▸ 短い課題: 以下の白川湖の水没林の受賞記事を、最後の文のあとから書き継ぐこと。

▸ 抜粋本文:
「スポーツ文化ツーリズムアワード2024」発表!山形県飯豊町の白川湖「水没林」が本賞受賞
スポーツ文化ツーリズムアワード2024の受賞団体が発表され、山形県飯豊町の『「白川湖の水没林」における「映える」カヌーツアーを主軸としたサステナブルな観光地づくり』が本賞を受賞しました。
白川湖では、カヌーやSUP(サップ)などを用いて「水没林」という特徴的な自然景観を活かした体験型の観光が盛んに行われています。今回の受賞は、地域資源を魅力的に活用し、持続可能な観光を目指す取り組みが評価されたものです。
スポーツ文化ツーリズムアワードとは
スポーツ文化ツーリズムアワードは、各地域のスポーツと文化芸術資源を結び付け、新しい地域ブランドや日本ブランドを創出し、観光振興・地域振興を推進することを目的に創設されたものです。

▸ データ部分:
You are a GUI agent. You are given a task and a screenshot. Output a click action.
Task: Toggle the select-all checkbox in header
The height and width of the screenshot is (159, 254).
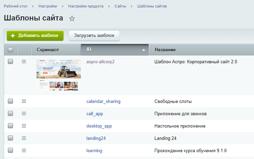(x=10, y=50)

▸ 記述回答:
2016年から表彰が始まり、今年で9回目の開催を迎えています。今回は全25件の応募があり、その中から飯豊町を含む7件が各賞を受賞しました。
受賞理由は?
今回の受賞には、以下の3点が総合的に評価された背景があります。
- 地域経済の循環を生む仕組み
- 文化的背景を生かした課題解決
- 積極的な連携による相乗効果
期間限定で出現する白川湖の「水没林」という特異な景観を活かし、カヌーツアーなどの体験型アクティビティを組織的に展開することで、地域経済の活性化に貢献しました。
また、地域が持つ文化的背景を尊重しながら、現状の地域課題の把握と解決に向けた施策を実践している点も注目すべきポイントです。
他の施策との積極的な連携を図り、集客増加やメディア露出の拡大につなげている点も、受賞の理由につながっています。
白川湖の「水没林」
白川湖は1982年に完成した白川ダムの貯水池です。湖の周辺には豊かな自然環境が広がり、キャンプ場やパークゴルフ場などの体験型観光施設が点在しています。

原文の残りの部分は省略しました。